Sometimes a whoop would come on the breeze, mixing with the sound of the surf and the cry of the gulls, and she would see him plunge his spear into a pool, and the next moment the spear would be held aloft with something struggling and glittering at the end of it.
He was quite different out here on the reef to what he was ashore. The surroundings here seemed to develop all that was savage in him, in a startling way; and he would kill, and kill, just for the pleasure of killing, destroying more fish than they could possibly use.
CHAPTER III
THE DEMON OF THE REEF
The romance of coral has still to be written. There still exists a widespread opinion that the coral reef and the coral island are the work of an “insect.” This fabulous insect, accredited with the genius of Brunel and the patience of Job, has been humorously enough held up before the children of many generations as an example of industry—a thing to be admired, a model to be followed.
As a matter of fact, nothing could be more slothful or slow, more given up to a life of ease and degeneracy, than the “reef-building polypifer”—to give him his scientific name. He is the hobo of the animal world, but, unlike the hobo, he does not even tramp for a living. He exists as a sluggish and gelatinous worm; he attracts to himself calcareous elements from the water to make himself a house—mark you, the sea does the building—he dies, and he leaves his house behind him—and a reputation for industry, beside which the reputation of the ant turns pale, and that of the bee becomes of little account.

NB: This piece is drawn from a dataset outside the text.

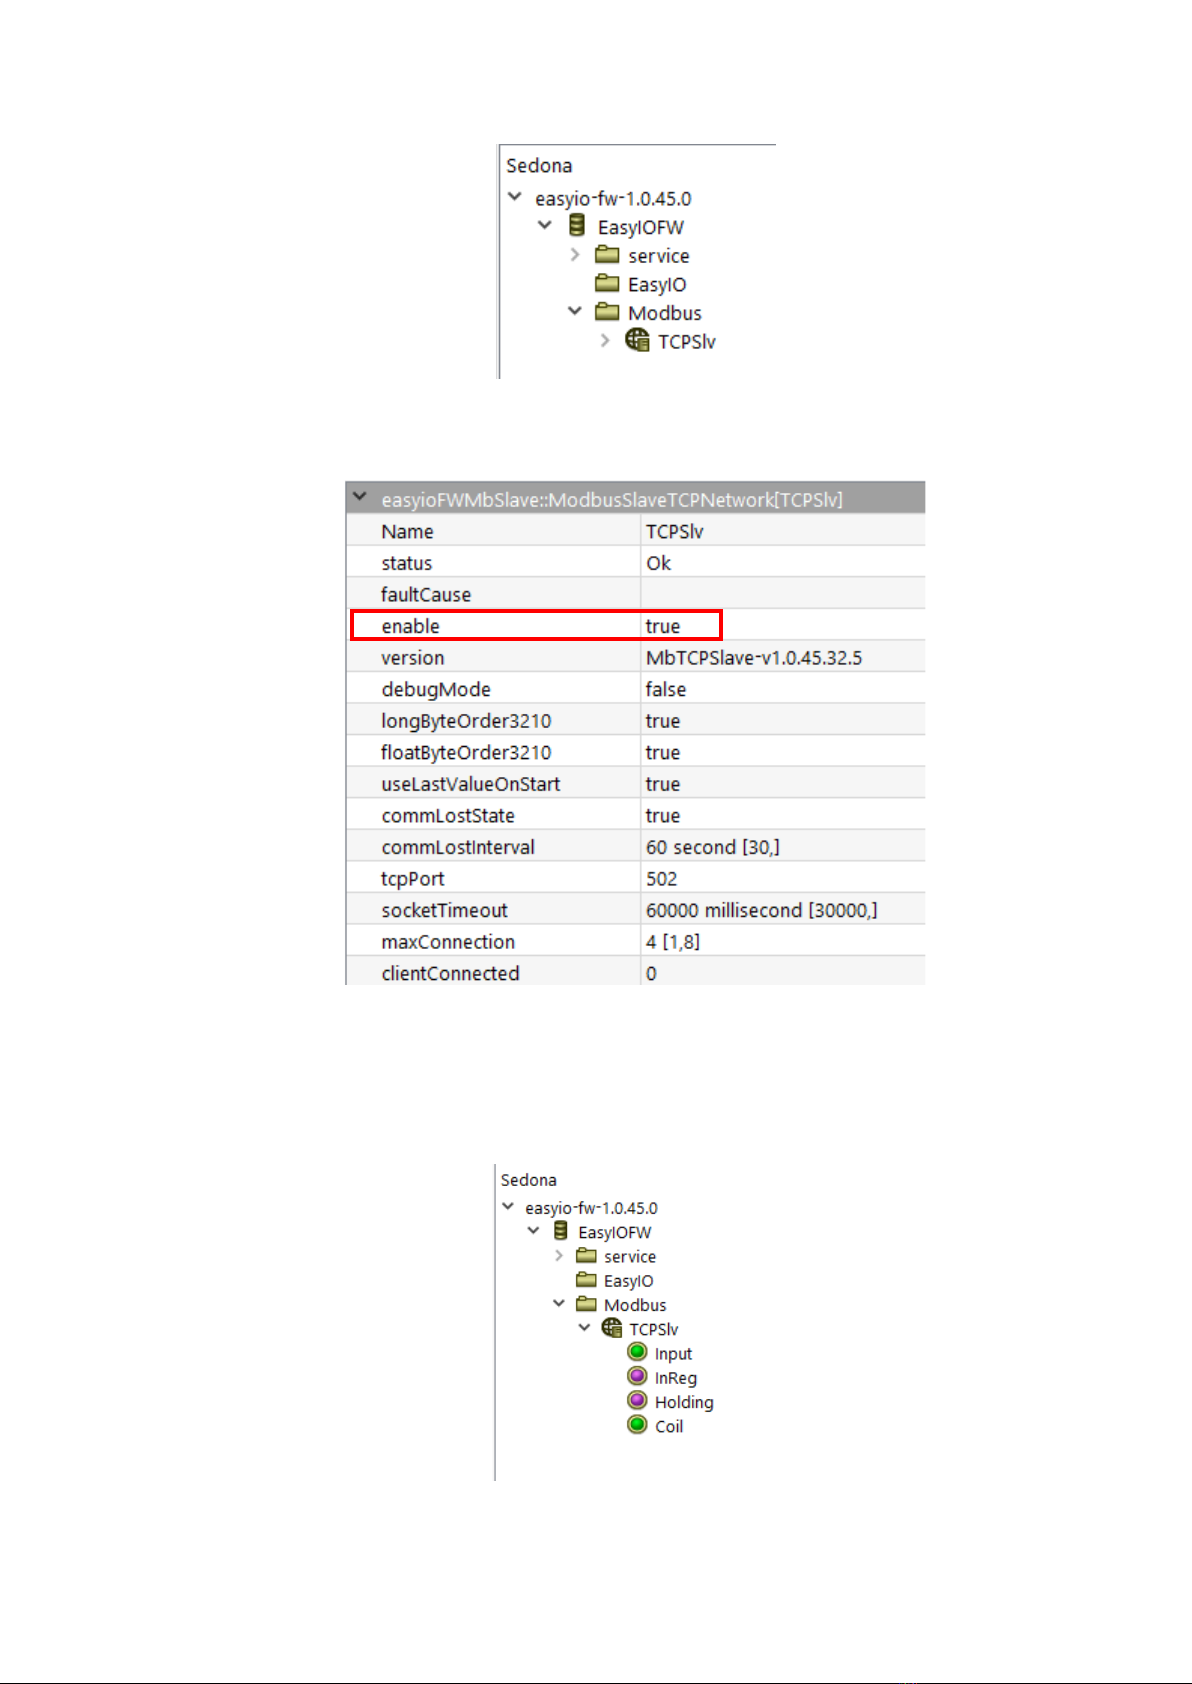Click the purple Holding point icon
The image size is (1192, 1684).
point(637,1400)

On a coral reef you are treading on rock that the reef-building polypifers of ages have left behind them as evidences of their idle and apparently useless lives. You might fancy that the reef is formed of dead rock, but it is not: that is where the wonder of the thing comes in—a coral reef is half alive. If it were not, it would not resist the action of the sea ten years. The live part of the reef is just where the breakers come in and beyond. The gelatinous rock-building polypifers die almost at once, if exposed to the sun or if left uncovered by water.

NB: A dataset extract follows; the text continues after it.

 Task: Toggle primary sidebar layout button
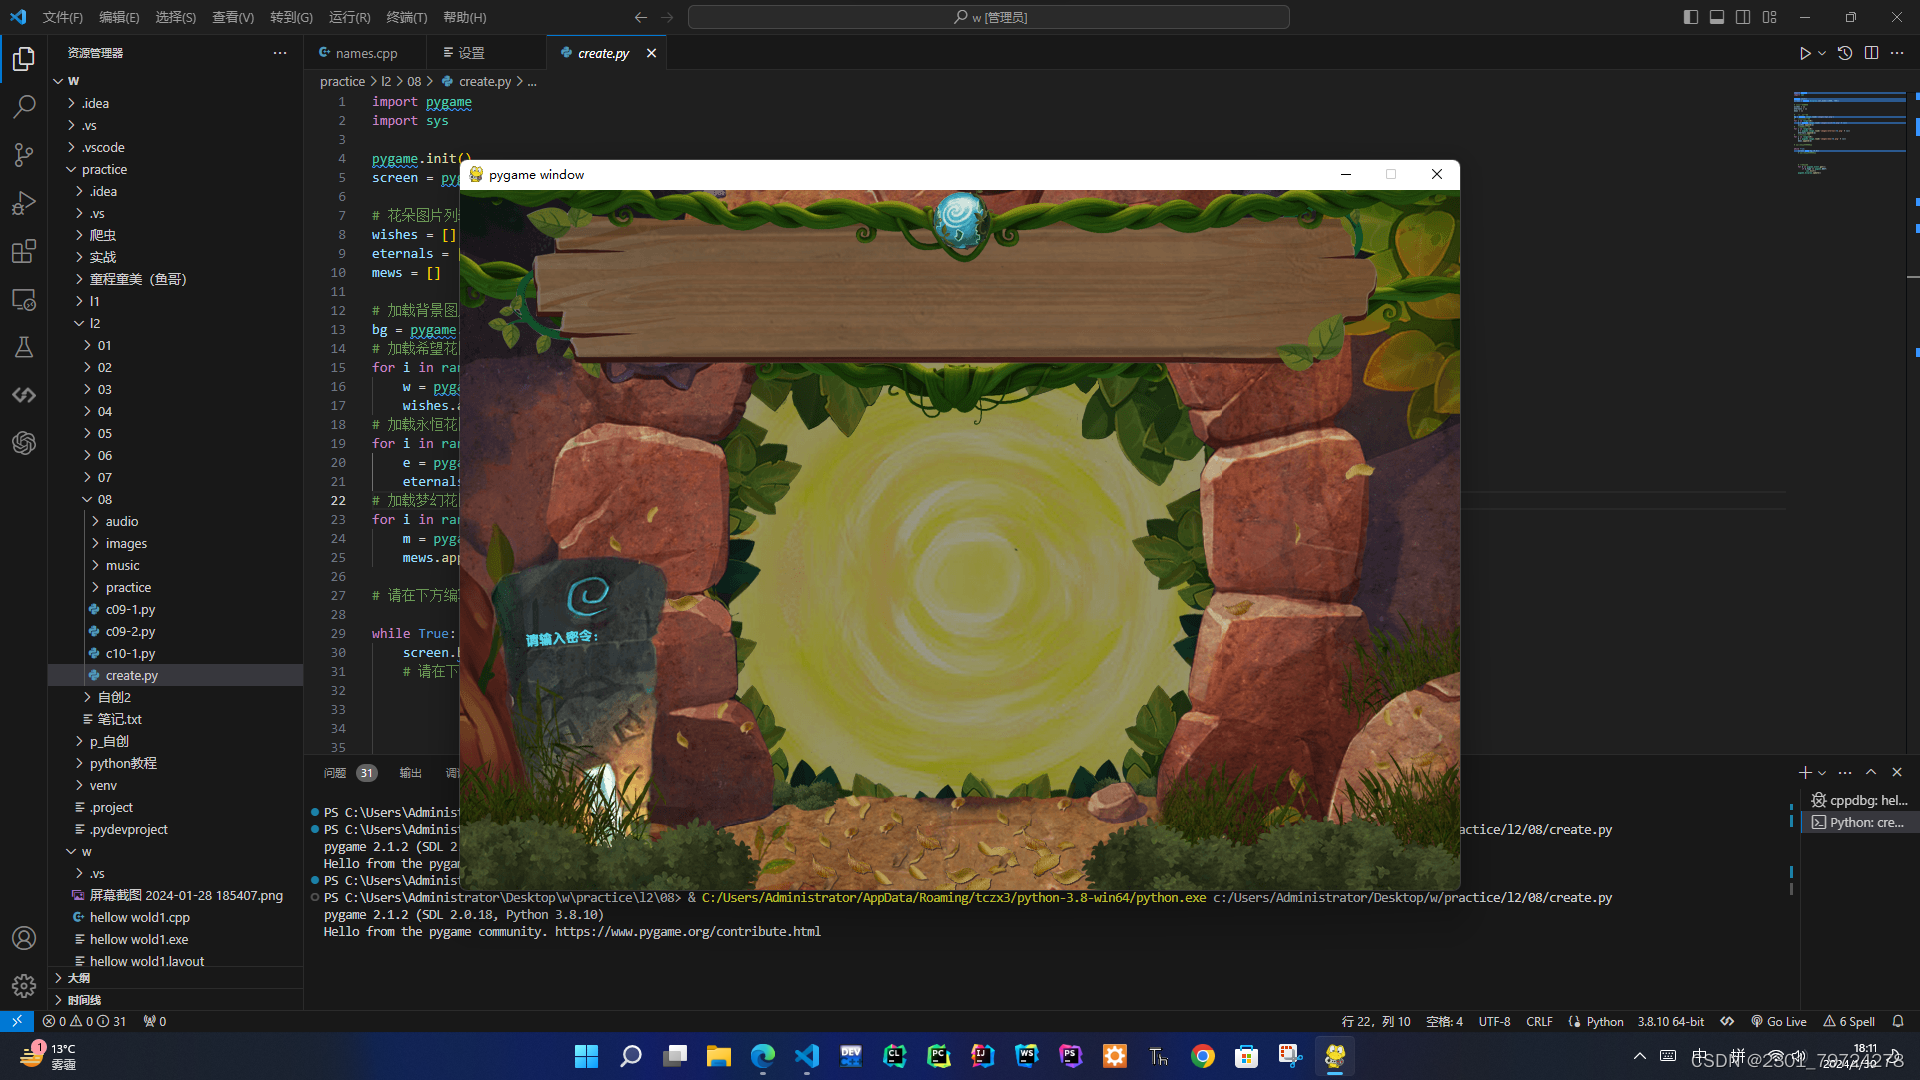(x=1690, y=17)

Sometimes, at very low tide, if you have courage enough to risk being swept away by the breakers, going as far out on the reef as you can, you may catch a glimpse of them in their living state—great mounds and masses of what seems rock, but which is a honeycomb of coral, whose cells are filled with the living polypifers. Those in the uppermost cells are usually dead, but lower down they are living.
Always dying, always being renewed, devoured by fish, attacked by the sea—that is the life of a coral reef. It is a thing as living as a cabbage or a tree. Every storm tears a piece off the reef, which the living coral replaces; wounds occur in it which actually granulate and heal as wounds do of the human body.